_Supplied passage_
Svetlana Oshukova1*, Riittakerttu Kaltiala-Heino2,3,4, Jouko Miettunen5,6,7, Riikka Marttila5,6,7, Pekka Tani8, Eeva T Aronen9, Mauri Marttunen10,11, Matti Kaivosoja12,13 and Nina Lindberg14

1University of Helsinki and Helsinki University Hospital, Psychiatry, P.O. Box 282, 00029 HUS, Helsinki, Finland

2University of Tampere, School of Medicine, 33014 University of Tampere, Finland

3Tampere University Hospital, Department of Adolescent Psychiatry, 33380 Pitkäniemi, Finland

4Vanha Vaasa Hospital, Vierinkiventie 1, 65380 Vaasa, Finland

5Reseach Unit of Clinical Neuroscience, Department of Psychiatry, University of Oulu and Oulu University Hospital, Oulu, Finland

6Medical Research Center Oulu, Oulu University Hospital and University of Oulu, Oulu, Finland

7Center for Life Course Health Research, University of Oulu, Oulu, Finland

8University of Helsinki and Helsinki University Hospital, Psychiatry, P.O. Box 442, 00029 HUS, Helsinki, Finland

9University of Helsinki and Helsinki University Hospital, Child Psychiatry, P.O. Box 3, 00014 Helsinki, Finland

10University of Helsinki and Helsinki University Hospital, Adolescent Psychiatry, P.O. Box 590, 00029 Helsinki, Finland

11National Institute for Health and Welfare, Department of Mental Health and Substance Abuse Services, P.O. Box 30, 00271 Helsinki, Finland

12University of Turku, Department of Child Psychiatry, 20014 Turku, Finland

13Hospital District of Central Ostrobothnia, Mariankatu 16-20, 67200 Kokkola, Finland

14University of Helsinki and Helsinki University Hospital, Forensic Psychiatry, P.O. Box 590, 00029 HUS, Helsinki, Finland

*Corresponding Author:
Svetlana Oshukova
University of Helsinki and Helsinki
University Hospital, Psychiatry
P.O. Box 282, 00029 HUS, Helsinki, Finland
Tel: +358503775191
E-mail: [email protected]

Received Date: September 11, 2016; Accepted Date: October 17, 2016; Published Date: October 25, 2016

Citation: Oshukova S, Kaltiala-Heino R, Miettunen J, Marttila R, Tani P, et al. (2016) The Relationship between Self-rated Psychopathic Traits and Psychopathology in a Sample of Finnish Community Youth: Exploration of Gender Differences. J Child Adolesc Behav 4: 314. doi:10.4172/2375-4494.1000314

Copyright: © 2016 Oshukova S, et al. This is an open-access article distributed under the terms of the Creative Commons Attribution License, which permits unrestricted use, distribution, and reproduction in any medium, provided the original author and source are credited.

Data excerpts:
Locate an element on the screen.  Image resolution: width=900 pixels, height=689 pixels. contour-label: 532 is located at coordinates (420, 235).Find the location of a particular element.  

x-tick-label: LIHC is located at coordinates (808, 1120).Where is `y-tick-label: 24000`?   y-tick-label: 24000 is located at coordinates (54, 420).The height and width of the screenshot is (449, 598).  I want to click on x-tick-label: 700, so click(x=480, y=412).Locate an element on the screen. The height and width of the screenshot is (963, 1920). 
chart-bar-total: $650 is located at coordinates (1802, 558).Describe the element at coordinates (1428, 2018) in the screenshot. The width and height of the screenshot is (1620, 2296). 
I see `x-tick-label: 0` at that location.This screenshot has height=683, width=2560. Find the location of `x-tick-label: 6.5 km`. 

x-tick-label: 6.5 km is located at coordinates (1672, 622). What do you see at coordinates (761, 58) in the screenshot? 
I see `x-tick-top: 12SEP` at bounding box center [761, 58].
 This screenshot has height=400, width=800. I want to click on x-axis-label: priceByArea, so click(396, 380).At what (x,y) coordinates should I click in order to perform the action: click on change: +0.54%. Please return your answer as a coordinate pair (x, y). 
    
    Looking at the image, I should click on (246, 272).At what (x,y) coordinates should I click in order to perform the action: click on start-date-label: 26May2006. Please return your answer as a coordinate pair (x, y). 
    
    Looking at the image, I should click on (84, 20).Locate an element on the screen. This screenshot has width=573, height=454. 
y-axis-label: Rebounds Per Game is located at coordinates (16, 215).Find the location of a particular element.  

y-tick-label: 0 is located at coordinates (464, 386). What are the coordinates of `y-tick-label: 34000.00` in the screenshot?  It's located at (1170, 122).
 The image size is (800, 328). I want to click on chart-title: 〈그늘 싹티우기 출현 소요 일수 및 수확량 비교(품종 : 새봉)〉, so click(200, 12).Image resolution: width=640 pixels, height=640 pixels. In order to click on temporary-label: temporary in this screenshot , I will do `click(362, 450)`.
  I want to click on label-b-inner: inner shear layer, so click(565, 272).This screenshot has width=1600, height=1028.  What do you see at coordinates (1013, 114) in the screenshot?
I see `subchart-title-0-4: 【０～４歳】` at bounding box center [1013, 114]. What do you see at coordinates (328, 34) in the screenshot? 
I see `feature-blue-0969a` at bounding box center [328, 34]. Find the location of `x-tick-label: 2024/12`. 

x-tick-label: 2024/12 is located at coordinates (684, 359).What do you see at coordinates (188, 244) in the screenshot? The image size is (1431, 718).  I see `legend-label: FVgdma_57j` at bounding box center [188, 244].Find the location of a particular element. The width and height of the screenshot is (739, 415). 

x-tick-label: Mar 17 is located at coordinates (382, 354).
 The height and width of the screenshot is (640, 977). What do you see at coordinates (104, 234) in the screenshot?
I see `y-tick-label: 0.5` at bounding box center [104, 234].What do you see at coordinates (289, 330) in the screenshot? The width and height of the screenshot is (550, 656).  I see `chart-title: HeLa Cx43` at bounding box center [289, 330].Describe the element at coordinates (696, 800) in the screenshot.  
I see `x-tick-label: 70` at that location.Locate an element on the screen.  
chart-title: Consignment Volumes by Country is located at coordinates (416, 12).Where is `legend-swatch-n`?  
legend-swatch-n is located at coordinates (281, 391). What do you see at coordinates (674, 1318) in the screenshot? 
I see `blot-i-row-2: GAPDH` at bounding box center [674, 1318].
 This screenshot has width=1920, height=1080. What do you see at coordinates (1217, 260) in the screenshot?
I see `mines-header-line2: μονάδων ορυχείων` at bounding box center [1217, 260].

_Task objective_
Answer these from the article header:
(a) On what date was the article accepted?
(b) Which institution is listed at Mariankatu 16-20 in Kokkola?
(c) Under what license is the article distributed?
The records are separate material and are unrelated to the article header.

_Task result_
(a) October 17, 2016
(b) Hospital District of Central Ostrobothnia
(c) The Creative Commons Attribution License